WORK TO BE COMPLETED: Lay out every line of the records below as a JSON list of strings, one string per line, and leave out the blank lines.

[A block of data]
-- -- --

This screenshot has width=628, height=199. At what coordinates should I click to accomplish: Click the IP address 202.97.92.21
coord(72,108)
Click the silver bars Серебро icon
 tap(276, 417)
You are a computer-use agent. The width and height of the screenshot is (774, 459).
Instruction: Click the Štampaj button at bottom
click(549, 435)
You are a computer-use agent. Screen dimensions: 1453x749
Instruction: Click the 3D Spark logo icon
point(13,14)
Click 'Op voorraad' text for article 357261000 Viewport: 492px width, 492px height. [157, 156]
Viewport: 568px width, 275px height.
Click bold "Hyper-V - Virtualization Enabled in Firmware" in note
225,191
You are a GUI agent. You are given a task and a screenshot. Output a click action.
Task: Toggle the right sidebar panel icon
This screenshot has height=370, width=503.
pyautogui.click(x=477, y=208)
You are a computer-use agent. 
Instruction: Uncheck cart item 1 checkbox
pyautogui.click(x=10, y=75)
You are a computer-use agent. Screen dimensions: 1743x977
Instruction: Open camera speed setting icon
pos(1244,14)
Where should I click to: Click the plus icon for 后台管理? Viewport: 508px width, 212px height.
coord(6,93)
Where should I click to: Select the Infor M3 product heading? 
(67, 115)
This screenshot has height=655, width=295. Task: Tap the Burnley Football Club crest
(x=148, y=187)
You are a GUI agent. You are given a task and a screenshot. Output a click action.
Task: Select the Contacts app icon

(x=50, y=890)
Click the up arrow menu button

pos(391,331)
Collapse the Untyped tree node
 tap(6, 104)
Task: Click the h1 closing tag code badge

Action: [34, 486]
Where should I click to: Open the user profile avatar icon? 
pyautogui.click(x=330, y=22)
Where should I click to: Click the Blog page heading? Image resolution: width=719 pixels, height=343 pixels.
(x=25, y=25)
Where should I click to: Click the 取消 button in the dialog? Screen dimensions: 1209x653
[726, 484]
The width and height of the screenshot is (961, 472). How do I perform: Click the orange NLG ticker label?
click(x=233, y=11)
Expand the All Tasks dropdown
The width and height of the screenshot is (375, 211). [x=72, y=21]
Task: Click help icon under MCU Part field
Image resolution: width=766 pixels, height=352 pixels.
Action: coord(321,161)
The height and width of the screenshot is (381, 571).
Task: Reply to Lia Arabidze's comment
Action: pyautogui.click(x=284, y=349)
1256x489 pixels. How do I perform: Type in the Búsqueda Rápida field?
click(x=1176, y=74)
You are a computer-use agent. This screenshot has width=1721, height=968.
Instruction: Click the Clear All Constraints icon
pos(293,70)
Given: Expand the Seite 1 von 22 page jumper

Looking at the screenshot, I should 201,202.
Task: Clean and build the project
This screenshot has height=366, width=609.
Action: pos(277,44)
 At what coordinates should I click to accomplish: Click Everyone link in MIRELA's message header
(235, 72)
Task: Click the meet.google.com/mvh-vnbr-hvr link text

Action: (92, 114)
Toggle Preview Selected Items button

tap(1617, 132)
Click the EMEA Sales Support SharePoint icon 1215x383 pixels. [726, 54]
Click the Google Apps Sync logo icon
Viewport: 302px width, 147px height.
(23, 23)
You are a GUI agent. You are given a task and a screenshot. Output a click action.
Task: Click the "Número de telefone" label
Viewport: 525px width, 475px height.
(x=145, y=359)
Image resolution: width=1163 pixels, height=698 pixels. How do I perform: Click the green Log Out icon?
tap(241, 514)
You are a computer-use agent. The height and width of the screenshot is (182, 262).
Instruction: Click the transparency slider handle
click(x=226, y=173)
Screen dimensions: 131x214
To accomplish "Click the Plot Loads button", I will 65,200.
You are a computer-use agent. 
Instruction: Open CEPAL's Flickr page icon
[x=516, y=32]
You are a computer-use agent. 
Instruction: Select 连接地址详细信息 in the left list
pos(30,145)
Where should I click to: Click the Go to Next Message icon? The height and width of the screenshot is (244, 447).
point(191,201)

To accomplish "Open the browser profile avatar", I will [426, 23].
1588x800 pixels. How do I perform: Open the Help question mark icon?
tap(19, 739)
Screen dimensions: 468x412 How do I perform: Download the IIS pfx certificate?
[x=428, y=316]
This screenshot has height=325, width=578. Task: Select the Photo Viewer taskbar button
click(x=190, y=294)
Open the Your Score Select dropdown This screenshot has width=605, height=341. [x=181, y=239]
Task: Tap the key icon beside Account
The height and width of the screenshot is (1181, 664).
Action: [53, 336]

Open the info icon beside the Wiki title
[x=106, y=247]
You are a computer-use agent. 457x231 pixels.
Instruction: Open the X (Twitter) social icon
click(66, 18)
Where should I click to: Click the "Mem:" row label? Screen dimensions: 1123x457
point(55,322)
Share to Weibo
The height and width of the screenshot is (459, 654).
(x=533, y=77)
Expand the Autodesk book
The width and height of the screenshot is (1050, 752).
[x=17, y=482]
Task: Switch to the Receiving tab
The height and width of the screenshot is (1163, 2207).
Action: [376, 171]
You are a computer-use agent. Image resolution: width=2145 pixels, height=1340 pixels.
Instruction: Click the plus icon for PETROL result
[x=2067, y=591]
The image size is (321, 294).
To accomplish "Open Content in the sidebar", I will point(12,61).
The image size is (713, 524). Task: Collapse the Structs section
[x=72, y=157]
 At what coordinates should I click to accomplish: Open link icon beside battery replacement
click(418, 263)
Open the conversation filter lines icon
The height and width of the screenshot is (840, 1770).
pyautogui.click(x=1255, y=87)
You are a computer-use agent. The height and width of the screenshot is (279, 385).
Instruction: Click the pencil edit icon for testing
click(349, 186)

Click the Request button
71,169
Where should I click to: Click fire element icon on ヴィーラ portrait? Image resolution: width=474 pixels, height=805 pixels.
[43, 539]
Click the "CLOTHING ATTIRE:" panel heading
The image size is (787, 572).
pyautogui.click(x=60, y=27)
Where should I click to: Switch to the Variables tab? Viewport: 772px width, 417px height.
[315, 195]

-- -- --

EXPECTED OUTPUT:
[
  "This screenshot has width=628, height=199. At what coordinates should I click to accomplish: Click the IP address 202.97.92.21",
  "coord(72,108)",
  "Click the silver bars Серебро icon",
  " tap(276, 417)",
  "You are a computer-use agent. The width and height of the screenshot is (774, 459).",
  "Instruction: Click the Štampaj button at bottom",
  "click(549, 435)",
  "You are a computer-use agent. Screen dimensions: 1453x749",
  "Instruction: Click the 3D Spark logo icon",
  "point(13,14)",
  "Click 'Op voorraad' text for article 357261000 Viewport: 492px width, 492px height. [157, 156]",
  "Viewport: 568px width, 275px height.",
  "Click bold \"Hyper-V - Virtualization Enabled in Firmware\" in note",
  "225,191",
  "You are a GUI agent. You are given a task and a screenshot. Output a click action.",
  "Task: Toggle the right sidebar panel icon",
  "This screenshot has height=370, width=503.",
  "pyautogui.click(x=477, y=208)",
  "You are a computer-use agent. ",
  "Instruction: Uncheck cart item 1 checkbox",
  "pyautogui.click(x=10, y=75)",
  "You are a computer-use agent. Screen dimensions: 1743x977",
  "Instruction: Open camera speed setting icon",
  "pos(1244,14)",
  "Where should I click to: Click the plus icon for 后台管理? Viewport: 508px width, 212px height.",
  "coord(6,93)",
  "Where should I click to: Select the Infor M3 product heading? ",
  "(67, 115)",
  "This screenshot has height=655, width=295. Task: Tap the Burnley Football Club crest",
  "(x=148, y=187)",
  "You are a GUI agent. You are given a task and a screenshot. Output a click action.",
  "Task: Select the Contacts app icon",
  "(x=50, y=890)",
  "Click the up arrow menu button",
  "pos(391,331)",
  "Collapse the Untyped tree node",
  " tap(6, 104)",
  "Task: Click the h1 closing tag code badge",
  "Action: [34, 486]",
  "Where should I click to: Open the user profile avatar icon? ",
  "pyautogui.click(x=330, y=22)",
  "Where should I click to: Click the Blog page heading? Image resolution: width=719 pixels, height=343 pixels.",
  "(x=25, y=25)",
  "Where should I click to: Click the 取消 button in the dialog? Screen dimensions: 1209x653",
  "[726, 484]",
  "The width and height of the screenshot is (961, 472). How do I perform: Click the orange NLG ticker label?",
  "click(x=233, y=11)",
  "Expand the All Tasks dropdown",
  "The width and height of the screenshot is (375, 211). [x=72, y=21]",
  "Task: Click help icon under MCU Part field",
  "Image resolution: width=766 pixels, height=352 pixels.",
  "Action: coord(321,161)",
  "The height and width of the screenshot is (381, 571).",
  "Task: Reply to Lia Arabidze's comment",
  "Action: pyautogui.click(x=284, y=349)",
  "1256x489 pixels. How do I perform: Type in the Búsqueda Rápida field?",
  "click(x=1176, y=74)",
  "You are a computer-use agent. This screenshot has width=1721, height=968.",
  "Instruction: Click the Clear All Constraints icon",
  "pos(293,70)",
  "Given: Expand the Seite 1 von 22 page jumper",
  "Looking at the screenshot, I should 201,202.",
  "Task: Clean and build the project",
  "This screenshot has height=366, width=609.",
  "Action: pos(277,44)",
  " At what coordinates should I click to accomplish: Click Everyone link in MIRELA's message header",
  "(235, 72)",
  "Task: Click the meet.google.com/mvh-vnbr-hvr link text",
  "Action: (92, 114)",
  "Toggle Preview Selected Items button",
  "tap(1617, 132)",
  "Click the EMEA Sales Support SharePoint icon 1215x383 pixels. [726, 54]",
  "Click the Google Apps Sync logo icon",
  "Viewport: 302px width, 147px height.",
  "(23, 23)",
  "You are a GUI agent. You are given a task and a screenshot. Output a click action.",
  "Task: Click the \"Número de telefone\" label",
  "Viewport: 525px width, 475px height.",
  "(x=145, y=359)",
  "Image resolution: width=1163 pixels, height=698 pixels. How do I perform: Click the green Log Out icon?",
  "tap(241, 514)",
  "You are a computer-use agent. The height and width of the screenshot is (182, 262).",
  "Instruction: Click the transparency slider handle",
  "click(x=226, y=173)",
  "Screen dimensions: 131x214",
  "To accomplish \"Click the Plot Loads button\", I will 65,200.",
  "You are a computer-use agent. ",
  "Instruction: Open CEPAL's Flickr page icon",
  "[x=516, y=32]",
  "You are a computer-use agent. ",
  "Instruction: Select 连接地址详细信息 in the left list",
  "pos(30,145)",
  "Where should I click to: Click the Go to Next Message icon? The height and width of the screenshot is (244, 447).",
  "point(191,201)",
  "To accomplish \"Open the browser profile avatar\", I will [426, 23].",
  "1588x800 pixels. How do I perform: Open the Help question mark icon?",
  "tap(19, 739)",
  "Screen dimensions: 468x412 How do I perform: Download the IIS pfx certificate?",
  "[x=428, y=316]",
  "This screenshot has height=325, width=578. Task: Select the Photo Viewer taskbar button",
  "click(x=190, y=294)",
  "Open the Your Score Select dropdown This screenshot has width=605, height=341. [x=181, y=239]",
  "Task: Tap the key icon beside Account",
  "The height and width of the screenshot is (1181, 664).",
  "Action: [53, 336]",
  "Open the info icon beside the Wiki title",
  "[x=106, y=247]",
  "You are a computer-use agent. 457x231 pixels.",
  "Instruction: Open the X (Twitter) social icon",
  "click(66, 18)",
  "Where should I click to: Click the \"Mem:\" row label? Screen dimensions: 1123x457",
  "point(55,322)",
  "Share to Weibo",
  "The height and width of the screenshot is (459, 654).",
  "(x=533, y=77)",
  "Expand the Autodesk book",
  "The width and height of the screenshot is (1050, 752).",
  "[x=17, y=482]",
  "Task: Switch to the Receiving tab",
  "The height and width of the screenshot is (1163, 2207).",
  "Action: [376, 171]",
  "You are a computer-use agent. Image resolution: width=2145 pixels, height=1340 pixels.",
  "Instruction: Click the plus icon for PETROL result",
  "[x=2067, y=591]",
  "The image size is (321, 294).",
  "To accomplish \"Open Content in the sidebar\", I will point(12,61).",
  "The image size is (713, 524). Task: Collapse the Structs section",
  "[x=72, y=157]",
  " At what coordinates should I click to accomplish: Open link icon beside battery replacement",
  "click(418, 263)",
  "Open the conversation filter lines icon",
  "The height and width of the screenshot is (840, 1770).",
  "pyautogui.click(x=1255, y=87)",
  "You are a computer-use agent. The height and width of the screenshot is (279, 385).",
  "Instruction: Click the pencil edit icon for testing",
  "click(349, 186)",
  "Click the Request button",
  "71,169",
  "Where should I click to: Click fire element icon on ヴィーラ portrait? Image resolution: width=474 pixels, height=805 pixels.",
  "[43, 539]",
  "Click the \"CLOTHING ATTIRE:\" panel heading",
  "The image size is (787, 572).",
  "pyautogui.click(x=60, y=27)",
  "Where should I click to: Switch to the Variables tab? Viewport: 772px width, 417px height.",
  "[315, 195]"
]